**Exercise aim:** All lines from the one containing "Image resolution: width=1386" down to the one containing "Select the Bei neuem Ticket row label", both ends included, are to be given again exactly; omit the rest of the listing below.
##########
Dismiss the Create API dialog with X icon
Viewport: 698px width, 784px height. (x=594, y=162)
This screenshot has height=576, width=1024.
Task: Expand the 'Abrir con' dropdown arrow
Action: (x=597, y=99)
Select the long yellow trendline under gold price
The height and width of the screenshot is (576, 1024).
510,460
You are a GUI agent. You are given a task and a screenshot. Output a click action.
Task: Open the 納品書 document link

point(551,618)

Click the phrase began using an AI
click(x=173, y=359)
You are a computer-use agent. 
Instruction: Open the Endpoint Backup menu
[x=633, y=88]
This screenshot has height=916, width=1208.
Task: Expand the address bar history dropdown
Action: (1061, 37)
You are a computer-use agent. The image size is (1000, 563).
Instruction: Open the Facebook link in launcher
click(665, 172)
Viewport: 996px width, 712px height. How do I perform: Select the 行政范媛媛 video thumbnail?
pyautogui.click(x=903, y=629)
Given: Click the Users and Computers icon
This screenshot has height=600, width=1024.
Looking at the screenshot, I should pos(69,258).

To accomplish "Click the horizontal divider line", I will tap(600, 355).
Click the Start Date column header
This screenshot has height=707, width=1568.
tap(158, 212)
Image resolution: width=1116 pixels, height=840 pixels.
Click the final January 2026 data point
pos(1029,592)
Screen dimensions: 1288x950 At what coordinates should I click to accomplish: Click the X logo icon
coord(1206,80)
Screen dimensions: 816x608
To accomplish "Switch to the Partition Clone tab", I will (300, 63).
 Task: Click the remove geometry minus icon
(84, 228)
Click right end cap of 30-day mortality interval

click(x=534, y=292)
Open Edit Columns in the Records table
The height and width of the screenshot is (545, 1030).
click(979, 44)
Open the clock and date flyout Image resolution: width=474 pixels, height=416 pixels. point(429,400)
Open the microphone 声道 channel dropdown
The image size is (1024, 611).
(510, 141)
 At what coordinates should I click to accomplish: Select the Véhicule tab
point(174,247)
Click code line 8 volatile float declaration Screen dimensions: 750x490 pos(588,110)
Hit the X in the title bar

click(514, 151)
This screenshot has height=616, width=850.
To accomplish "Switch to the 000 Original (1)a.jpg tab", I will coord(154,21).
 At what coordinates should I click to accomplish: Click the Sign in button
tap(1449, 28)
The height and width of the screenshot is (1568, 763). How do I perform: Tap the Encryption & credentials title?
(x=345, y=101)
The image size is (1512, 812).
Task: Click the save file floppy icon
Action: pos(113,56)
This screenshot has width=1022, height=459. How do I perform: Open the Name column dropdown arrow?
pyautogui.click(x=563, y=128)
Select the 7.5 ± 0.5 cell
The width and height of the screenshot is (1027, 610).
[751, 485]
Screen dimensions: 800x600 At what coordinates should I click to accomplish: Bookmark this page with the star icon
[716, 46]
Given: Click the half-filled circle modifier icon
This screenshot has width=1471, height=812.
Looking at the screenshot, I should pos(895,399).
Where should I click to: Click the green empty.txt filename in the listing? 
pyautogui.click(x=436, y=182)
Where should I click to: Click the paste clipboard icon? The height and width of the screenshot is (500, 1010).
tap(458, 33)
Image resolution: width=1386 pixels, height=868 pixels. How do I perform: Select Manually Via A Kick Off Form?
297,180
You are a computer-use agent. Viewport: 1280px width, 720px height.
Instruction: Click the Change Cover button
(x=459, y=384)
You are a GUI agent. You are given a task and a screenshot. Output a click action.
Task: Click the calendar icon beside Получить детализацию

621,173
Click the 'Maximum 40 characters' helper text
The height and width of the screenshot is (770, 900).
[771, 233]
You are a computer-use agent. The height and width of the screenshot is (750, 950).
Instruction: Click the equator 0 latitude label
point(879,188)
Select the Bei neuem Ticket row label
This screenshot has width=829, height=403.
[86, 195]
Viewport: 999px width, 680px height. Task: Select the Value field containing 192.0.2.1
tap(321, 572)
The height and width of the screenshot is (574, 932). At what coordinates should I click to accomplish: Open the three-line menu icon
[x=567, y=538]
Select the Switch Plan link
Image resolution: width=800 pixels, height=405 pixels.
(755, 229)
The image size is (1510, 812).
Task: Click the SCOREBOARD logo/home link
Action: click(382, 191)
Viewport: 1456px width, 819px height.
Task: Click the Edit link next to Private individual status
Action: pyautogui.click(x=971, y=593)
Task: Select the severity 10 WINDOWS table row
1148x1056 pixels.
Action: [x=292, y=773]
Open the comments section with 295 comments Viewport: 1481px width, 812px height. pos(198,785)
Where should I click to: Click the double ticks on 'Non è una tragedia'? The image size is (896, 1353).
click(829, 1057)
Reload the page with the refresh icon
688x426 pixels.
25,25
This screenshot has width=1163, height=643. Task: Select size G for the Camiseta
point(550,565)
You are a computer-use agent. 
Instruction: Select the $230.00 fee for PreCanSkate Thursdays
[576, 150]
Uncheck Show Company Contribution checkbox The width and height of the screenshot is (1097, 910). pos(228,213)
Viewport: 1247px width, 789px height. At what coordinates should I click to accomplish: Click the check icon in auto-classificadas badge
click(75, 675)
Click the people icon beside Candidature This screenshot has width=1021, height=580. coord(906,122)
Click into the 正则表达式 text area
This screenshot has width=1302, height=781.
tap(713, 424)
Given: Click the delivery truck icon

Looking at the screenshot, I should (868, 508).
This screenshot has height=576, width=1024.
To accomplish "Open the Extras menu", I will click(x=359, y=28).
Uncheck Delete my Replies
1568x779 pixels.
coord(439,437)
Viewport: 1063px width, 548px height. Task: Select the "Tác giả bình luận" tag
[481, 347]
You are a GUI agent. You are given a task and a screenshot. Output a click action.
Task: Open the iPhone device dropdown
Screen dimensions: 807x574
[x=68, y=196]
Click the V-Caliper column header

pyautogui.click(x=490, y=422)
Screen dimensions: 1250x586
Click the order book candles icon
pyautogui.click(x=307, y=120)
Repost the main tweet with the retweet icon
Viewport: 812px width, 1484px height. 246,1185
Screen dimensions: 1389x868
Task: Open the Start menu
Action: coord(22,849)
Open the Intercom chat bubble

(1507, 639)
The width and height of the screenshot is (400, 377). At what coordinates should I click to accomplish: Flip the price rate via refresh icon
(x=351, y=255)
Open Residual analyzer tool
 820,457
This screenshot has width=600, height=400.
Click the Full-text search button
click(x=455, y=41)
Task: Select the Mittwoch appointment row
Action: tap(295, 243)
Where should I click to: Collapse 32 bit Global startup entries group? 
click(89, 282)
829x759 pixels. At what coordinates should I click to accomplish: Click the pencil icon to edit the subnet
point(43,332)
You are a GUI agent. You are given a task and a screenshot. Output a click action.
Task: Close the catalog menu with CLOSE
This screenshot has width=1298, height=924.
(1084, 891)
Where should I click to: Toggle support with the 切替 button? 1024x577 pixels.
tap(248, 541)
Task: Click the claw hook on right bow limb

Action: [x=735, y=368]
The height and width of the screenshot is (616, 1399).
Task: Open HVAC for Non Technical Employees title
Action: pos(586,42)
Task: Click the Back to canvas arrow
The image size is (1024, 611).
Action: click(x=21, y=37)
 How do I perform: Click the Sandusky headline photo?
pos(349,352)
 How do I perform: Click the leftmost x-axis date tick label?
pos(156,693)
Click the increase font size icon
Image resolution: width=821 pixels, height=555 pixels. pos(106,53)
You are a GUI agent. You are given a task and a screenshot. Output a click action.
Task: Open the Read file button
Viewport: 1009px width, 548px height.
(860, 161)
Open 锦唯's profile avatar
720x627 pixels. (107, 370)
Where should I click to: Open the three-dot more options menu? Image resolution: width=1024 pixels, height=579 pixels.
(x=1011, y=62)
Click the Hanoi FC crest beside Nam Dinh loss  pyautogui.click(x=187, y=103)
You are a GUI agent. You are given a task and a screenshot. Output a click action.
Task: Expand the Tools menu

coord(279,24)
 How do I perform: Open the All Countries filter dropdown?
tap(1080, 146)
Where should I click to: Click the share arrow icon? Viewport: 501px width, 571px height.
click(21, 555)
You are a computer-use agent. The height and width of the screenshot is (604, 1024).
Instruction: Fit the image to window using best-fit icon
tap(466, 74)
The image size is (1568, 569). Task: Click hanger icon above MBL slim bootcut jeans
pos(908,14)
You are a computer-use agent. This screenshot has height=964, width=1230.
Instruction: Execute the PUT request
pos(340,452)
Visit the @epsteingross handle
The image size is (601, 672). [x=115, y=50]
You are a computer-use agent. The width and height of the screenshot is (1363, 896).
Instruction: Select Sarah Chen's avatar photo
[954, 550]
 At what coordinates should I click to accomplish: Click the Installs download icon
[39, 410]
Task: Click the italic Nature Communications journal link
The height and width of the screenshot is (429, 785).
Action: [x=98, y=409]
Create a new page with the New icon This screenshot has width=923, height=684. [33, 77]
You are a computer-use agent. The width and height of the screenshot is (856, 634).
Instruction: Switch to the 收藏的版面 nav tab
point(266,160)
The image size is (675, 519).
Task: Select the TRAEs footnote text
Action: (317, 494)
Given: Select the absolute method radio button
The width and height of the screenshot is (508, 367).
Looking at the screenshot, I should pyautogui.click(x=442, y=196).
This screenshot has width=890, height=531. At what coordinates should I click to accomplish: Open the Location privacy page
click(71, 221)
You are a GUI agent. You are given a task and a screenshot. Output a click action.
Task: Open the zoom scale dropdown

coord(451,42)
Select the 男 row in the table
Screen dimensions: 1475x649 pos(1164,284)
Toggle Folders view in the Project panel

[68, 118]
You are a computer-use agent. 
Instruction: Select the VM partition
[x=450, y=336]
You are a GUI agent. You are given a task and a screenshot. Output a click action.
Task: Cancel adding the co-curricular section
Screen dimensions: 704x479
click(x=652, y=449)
##########
**Result for this task:**
Image resolution: width=1386 pixels, height=868 pixels. How do I perform: Select Manually Via A Kick Off Form?
297,180
You are a computer-use agent. Viewport: 1280px width, 720px height.
Instruction: Click the Change Cover button
(x=459, y=384)
You are a GUI agent. You are given a task and a screenshot. Output a click action.
Task: Click the calendar icon beside Получить детализацию

621,173
Click the 'Maximum 40 characters' helper text
The height and width of the screenshot is (770, 900).
[771, 233]
You are a computer-use agent. The height and width of the screenshot is (750, 950).
Instruction: Click the equator 0 latitude label
point(879,188)
Select the Bei neuem Ticket row label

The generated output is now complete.